Del resto, il suo ricorso alle immagini di Michelangelo, è abbastanza frequente. Egli ha letto anche il saggio di Thomas Mann sull’Eros di Michelangelo: la malinconia di Michelangelo è quella d’un vecchio che guar­da il sole al tramonto, mentre i giovani dormo­no ignari. Ma a un Prigione di Michelangelo egli ricorre per L’oro del tempo, un’opera pro­fusa di raggi dorati. Il quadro rappresenta la vasta sala dell’Ospedale degli Innocenti, dove sarà fatta la sua mostra. Pini sta dipingendo e, dietro di lui, Roberta lo sta guardando col sen­timento di chi intende difendere ogni momen­to della sua fatica creativa. È difficile tuttavia descrivere nel dettaglio le opere che Giuliano Pini ci pone davanti. Ho chiamato l’insieme di queste sue opere un’ “impresa”. E tale è davvero, ma ciò che ne esalta il pregio è la qualità, sempre adeguata al tema e all’idea. I motivi che lo guidano rifug­gono da ogni effetto che sia privo di rilievo o di carattere. Infatti, sia nei quadri legati all’im­mediatezza della cronaca che in quelli preoc­cupati della storia, egli è sempre alla ricerca di un rilievo significante, che dia una convinta giustificazione alle sue immagini. Ecco perché, in ogni caso, si muove con un’ampiezza sicu­ra, capace di fornire alla fantasia l’approccio liberatorio. Immaginoso e immaginario sono i termini delle sue apparizioni figurative. Egli va dritto allo scopo senza esitazioni e dubbi, come se, in ogni caso, avesse un criterio indu­bitabile di scelta.

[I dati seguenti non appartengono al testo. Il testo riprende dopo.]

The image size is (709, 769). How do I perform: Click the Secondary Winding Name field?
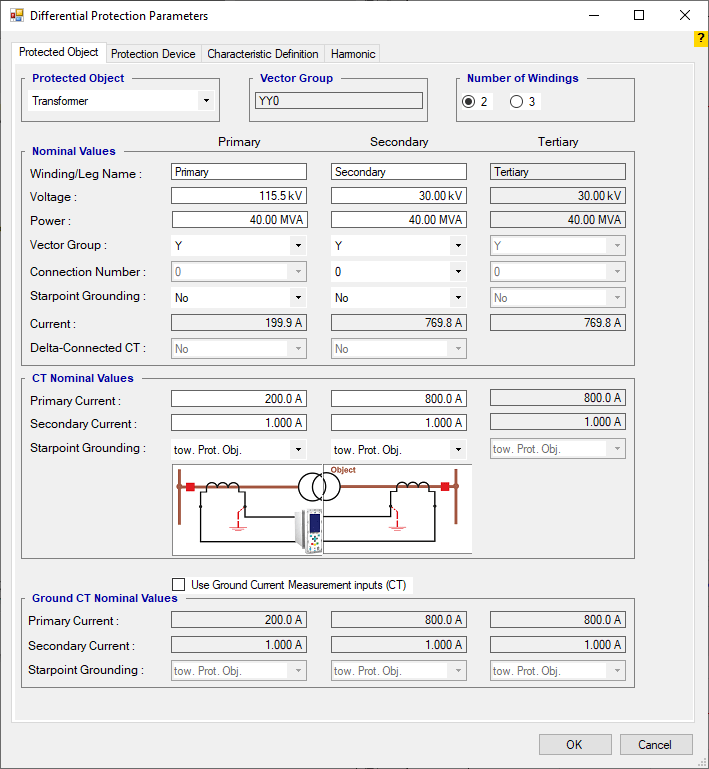[398, 172]
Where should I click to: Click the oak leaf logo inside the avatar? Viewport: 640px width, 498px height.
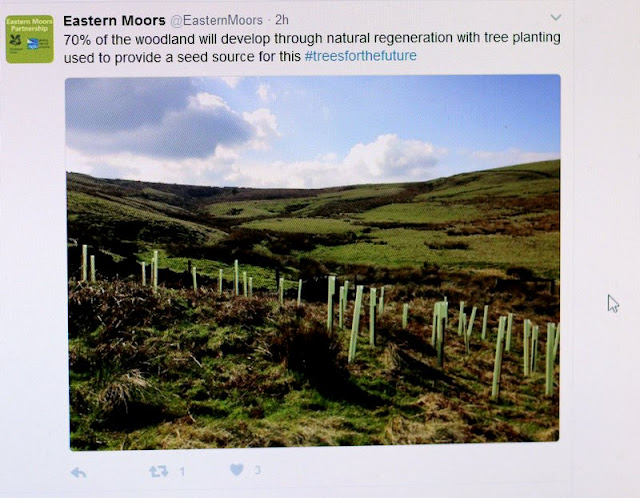[16, 40]
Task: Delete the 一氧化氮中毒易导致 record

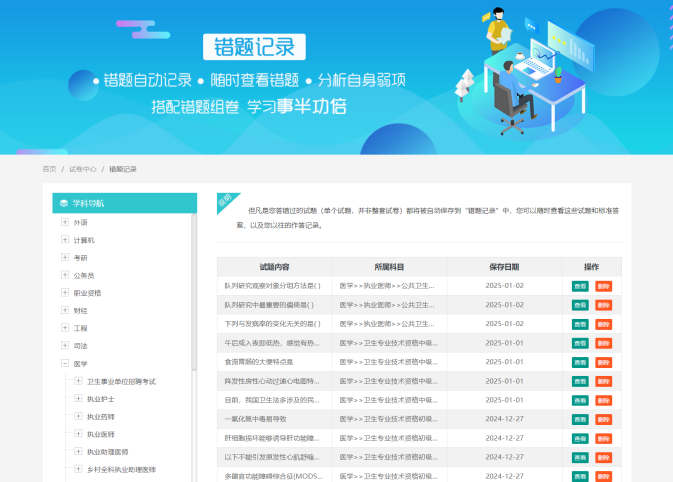Action: point(603,419)
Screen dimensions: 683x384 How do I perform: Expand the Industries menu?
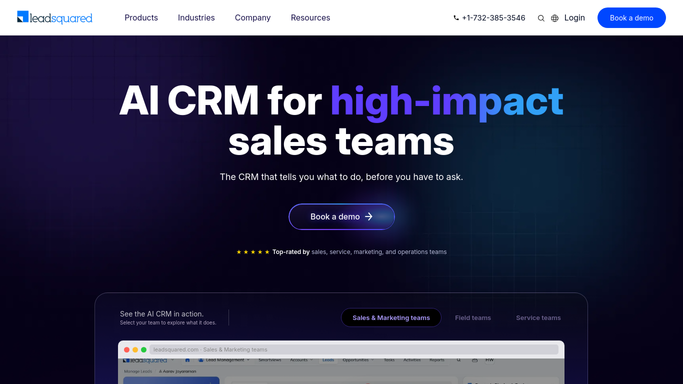point(196,18)
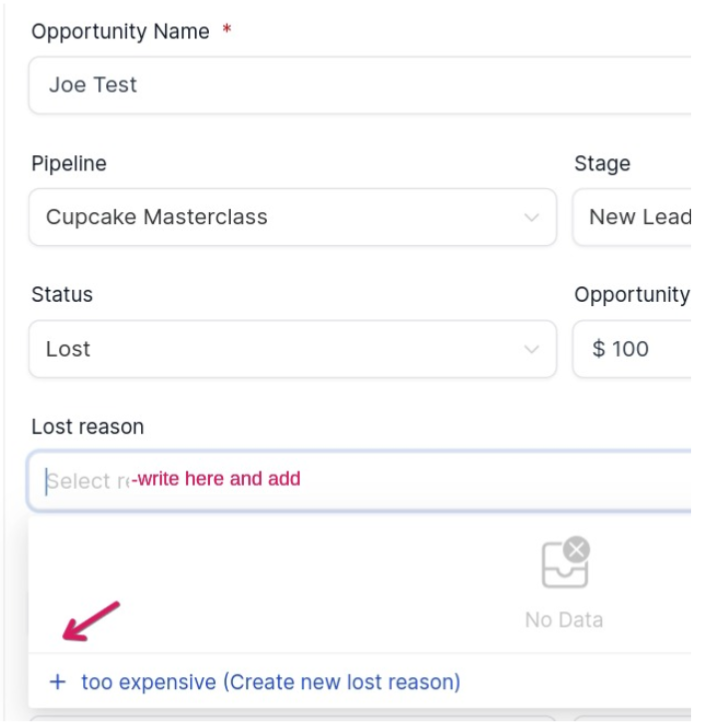This screenshot has height=728, width=706.
Task: Click the write here and add annotation
Action: [x=217, y=479]
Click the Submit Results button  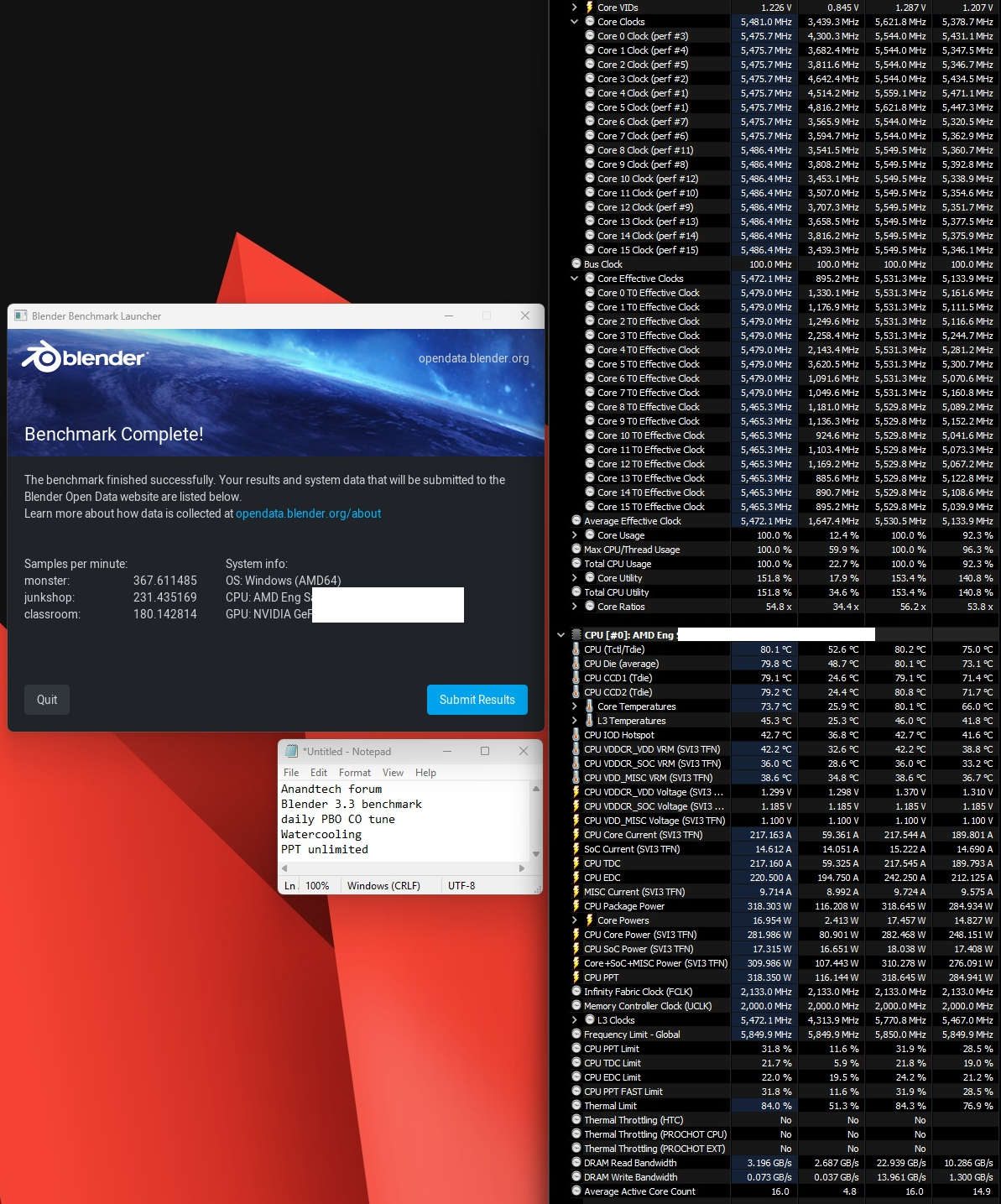pos(477,699)
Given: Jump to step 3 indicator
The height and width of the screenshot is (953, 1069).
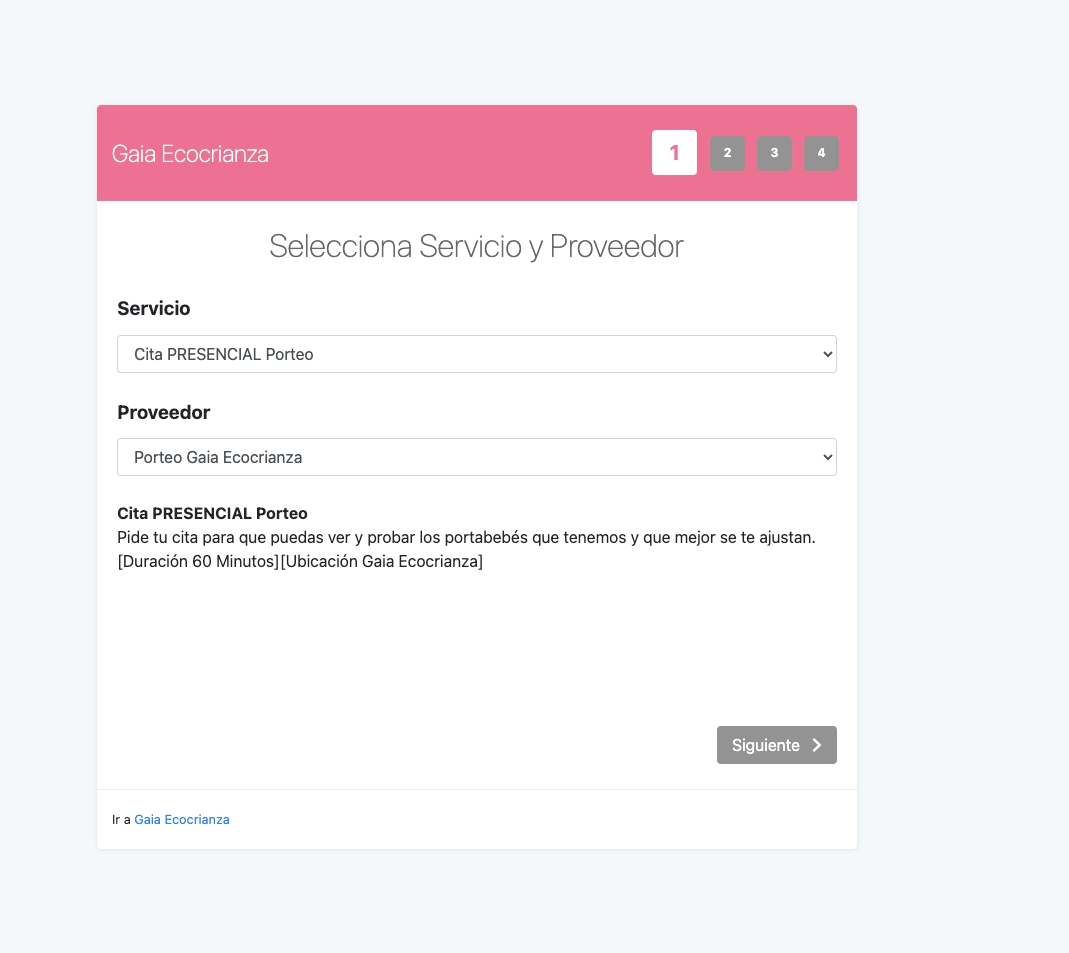Looking at the screenshot, I should point(774,153).
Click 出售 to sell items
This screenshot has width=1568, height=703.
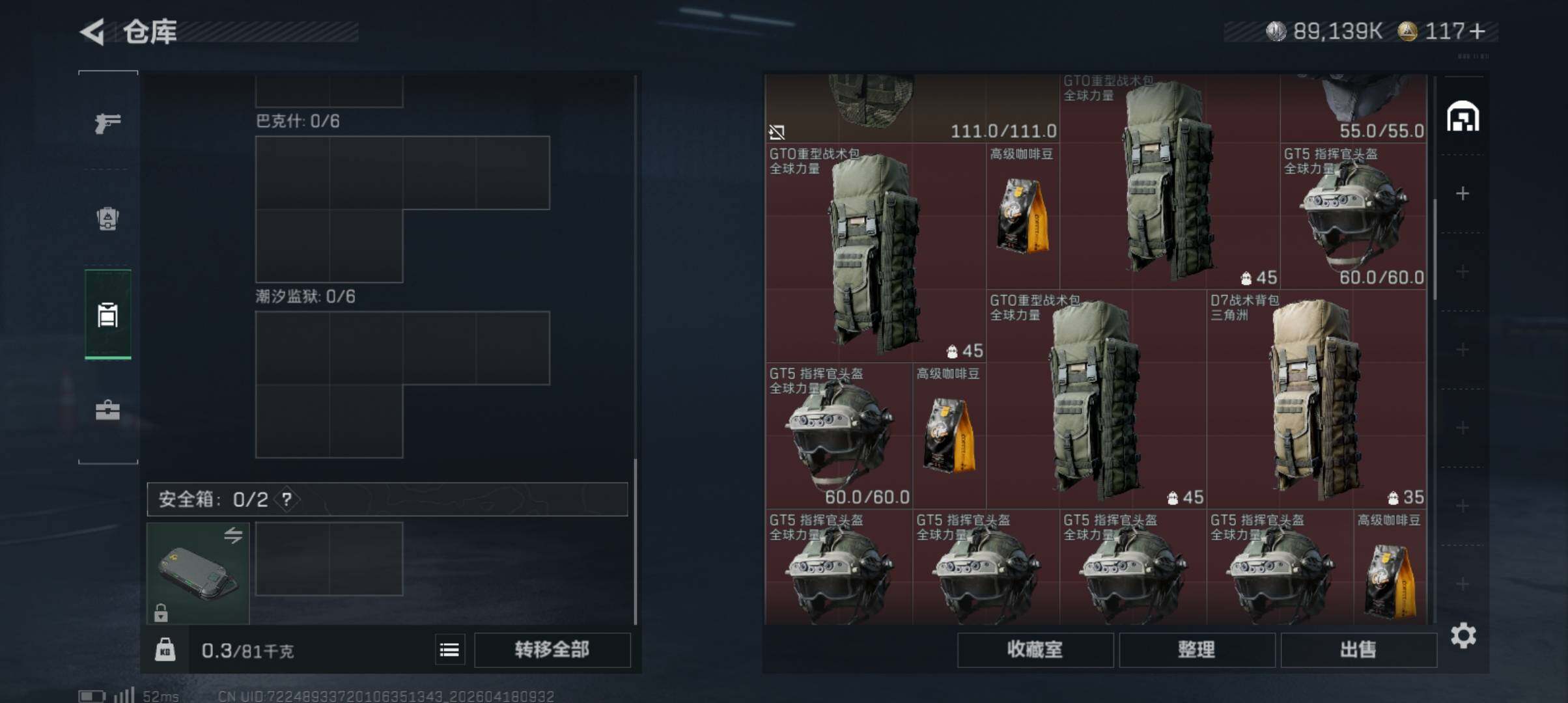click(1358, 650)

Sono queste le garanzie della sua tempra: il suo respiro, le doti della sua natura. Pini dimo­stra la validità del suo impegno di pittore senza incertezze, senza esitazioni di sorta. È un pittore dalla testa ai piedi, tutto quello che fa lo dimostra: l’intuito del colore, la finezza del disegno, la maniera di concepire gli spazi, la concentrazione che gli consente di stringere in pugno i particolari di un’immagine. Sono queste le doti che gli permettono di prendere il largo e di essere quel pittore che è.

E l’amico Melotti, in tale impresa, lo ha confor­tato e sostenuto.

La mostra fiorentina, senza dubbio, confer­merà questi valori. Il suo linguaggio è contro ogni genere di ermetismo, ma non è contro alla complessità di un discorso ricco di emble­mi da interpretare e di simboli da rilevare. Sono questi simboli ed emblemi che occorre leggere e scoprire, conservando sempre una base fondamentale nella natura. Ci si ricordi di Montaigne, che diceva: “La natura non è altro che una poesia enigmatica”.